▶ _ÉNONCÉ 1_:
D'après le texte à lire, en quelle année le travail sur le code Afep-Medef a-t-il commencé ?

▶ _TEXTE À LIRE_:
★ ★ ★ ★
Connexion

« La gouvernance n’est pas seulement une règle, mais un état d’esprit »

Par LA LETTRE DES JURISTES D'AFFAIRES
Paru dans La Lettre des Juristes d'Affaires n°1396 du 13 mai 2019

Insuffler la culture de la gouvernance au sein de toutes les entreprises, quelles que soient leur forme et leur taille, c’est ce que voudrait faire le Comité gouvernance d’entreprise, qui vient d’être créé au sein du Medef. L’organisation patronale souhaite promouvoir de bonnes pratiques en la matière au-delà du seul cercle des sociétés cotées. Les explications de Patrick Bertrand, président et de Carol Xueref, membre du comité.

Pourquoi avoir créé ce comité au sein du Medef ?

Patrick Bertrand : Il s’agit d’expliquer que la gouvernance, ce ne sont pas seulement des règles à suivre, mais c’est un véritable état d’esprit, qui transcende la forme et la taille des entreprises. La première phase a été d’établir un corpus de règles pour les sociétés cotées, ce que nous avons fait avec le code Afep-Medef, travail commencé en 1995 et en évolution permanente. Nous souhaitons désormais passer à l’étape supérieure.

Carol Xueref : En tant que membre, je viens apporter mon regard de praticien sur ces sujets sur lesquels j’ai été très impliquée lorsque j’étais secrétaire générale chez Essilor et désormais en tant qu’administratrice de sociétés cotées. Nous avons voulu aller au-delà du code Afep-Medef, être dans une démarche dynamique et montrer aux entreprises comment adapter les pratiques de la gouvernance à toutes les tailles et à toutes les formes d’entreprises.
★ ★ ★ ★
▶ _LIGNES_:
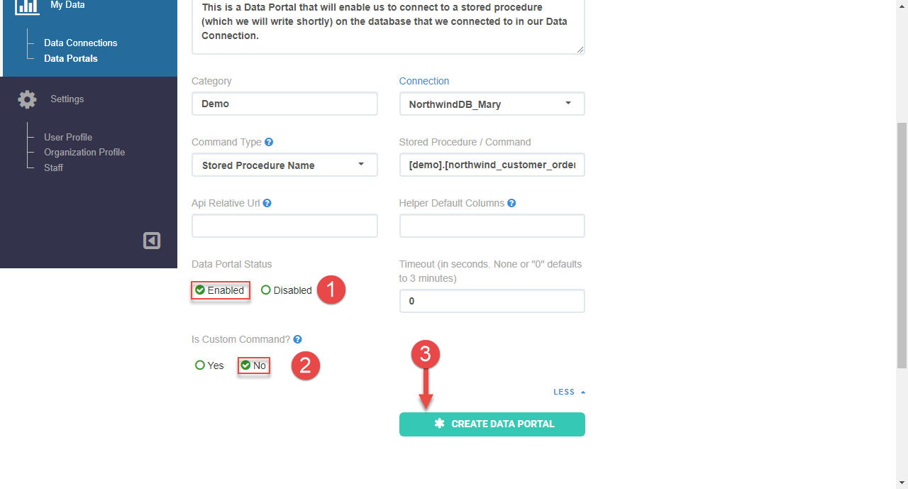Collapse options with the LESS expander
908x489 pixels.
pos(570,392)
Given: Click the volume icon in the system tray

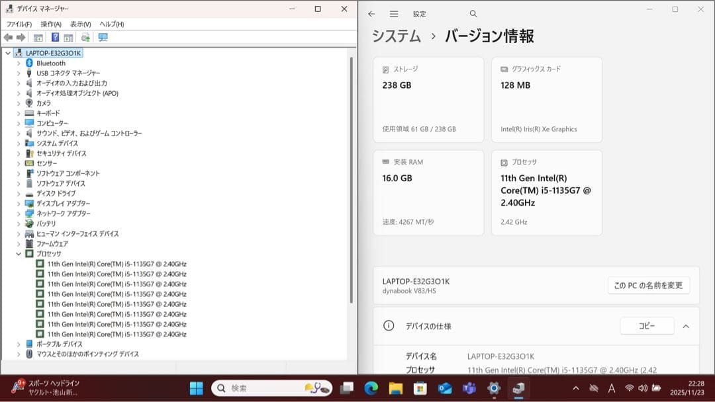Looking at the screenshot, I should (x=643, y=389).
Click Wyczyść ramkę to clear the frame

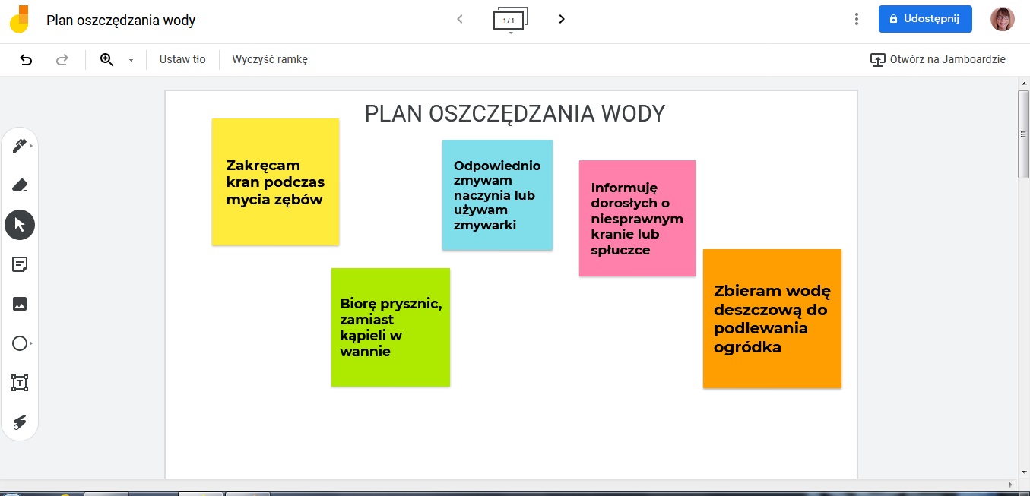(x=270, y=59)
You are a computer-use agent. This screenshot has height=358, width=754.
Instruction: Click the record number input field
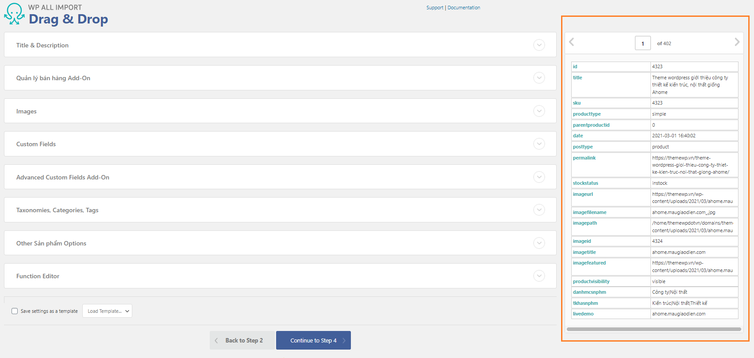point(642,43)
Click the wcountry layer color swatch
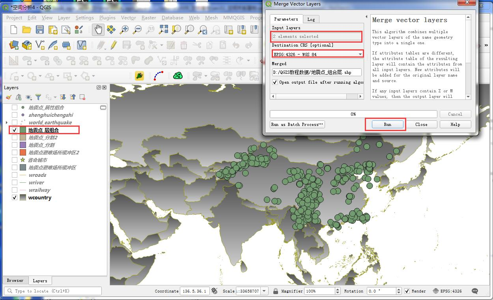 click(x=23, y=197)
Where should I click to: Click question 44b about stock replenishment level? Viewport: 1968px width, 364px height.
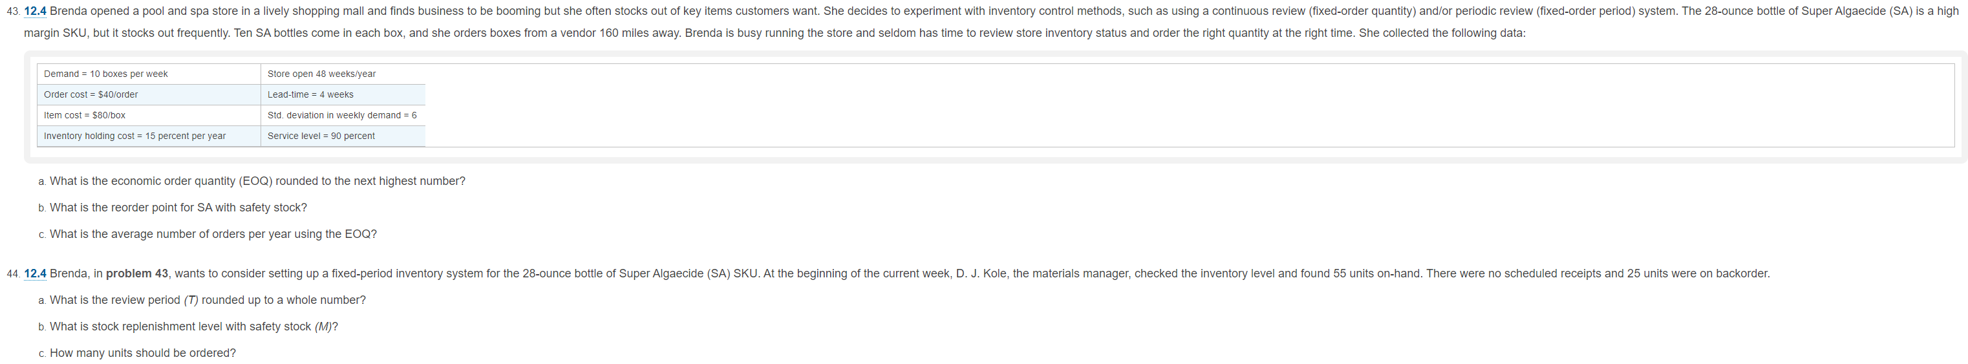[x=188, y=327]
★ ★ ★ ★
▶ _ÉNONCÉ 2_:
Réécrivez en liste JSON de chaînes, une chaîne par ligne et sans les lignes vides, les lignes fournies (et non le texte à lire) comprises entre celle qui contient « Click the wcountry layer color swatch » et la fin de ces lignes, bornes incluses. Laissez les images hors de la réponse.

▶ _CORRIGÉ 1_:
En 1995.

▶ _CORRIGÉ 2_:
[
  "Click the wcountry layer color swatch",
  " click(x=23, y=197)",
  "Where should I click to: Click question 44b about stock replenishment level? Viewport: 1968px width, 364px height.",
  "[x=188, y=327]"
]